__Brano di riferimento__.
......

Non è soltanto una questione di genere. Femminile nello specifico. È, piuttosto, in Italia, «un ritardo culturale e globale» nei confronti della scienza, e soprattutto dell’insegnamento delle materie scientifiche. Ragazze o ragazzi, non importa. Lucia Votano, 63 anni, fisica nucleare, è dal 2009 il primo direttore donna dei Laboratori Nazionali del Gran Sasso. E con la stessa chiarezza con cui spiega perché i neutrini ci aiutano a capire l’universo, dimostra che la diffidenza nei confronti delle lauree scientifiche nasce ben prima dell’università, ma già sui banchi di scuola, fin da bambini.
Votano, lei parla di ritardo culturale…
«Provo a fare un esempio. Una persona ben istruita si vergognerebbe molto a dover ammettere di non conoscere, mettiamo, Petrarca. Mentre la stessa persona potrebbe con un sorriso affermare di non capire nulla di matematica e fisica, senza sentirsi per questo meno colta. Perché ancora oggi in Italia la Scienza è relegata in un ambito laterale sia dell’insegnamento che della cultura in generale».

......

__Dati forniti__.

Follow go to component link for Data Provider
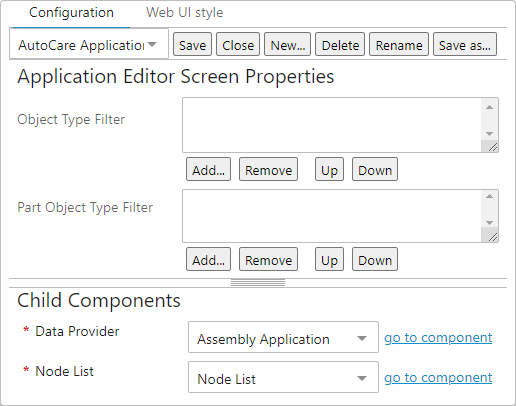This screenshot has width=516, height=406. [x=438, y=337]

......

__Obiettivo__. Secondo il brano, da quale anno Lucia Votano dirige i Laboratori Nazionali del Gran Sasso? L'elenco costituisce materiale a sé stante, distinto dal brano.

__Risposta al compito__. Dal 2009.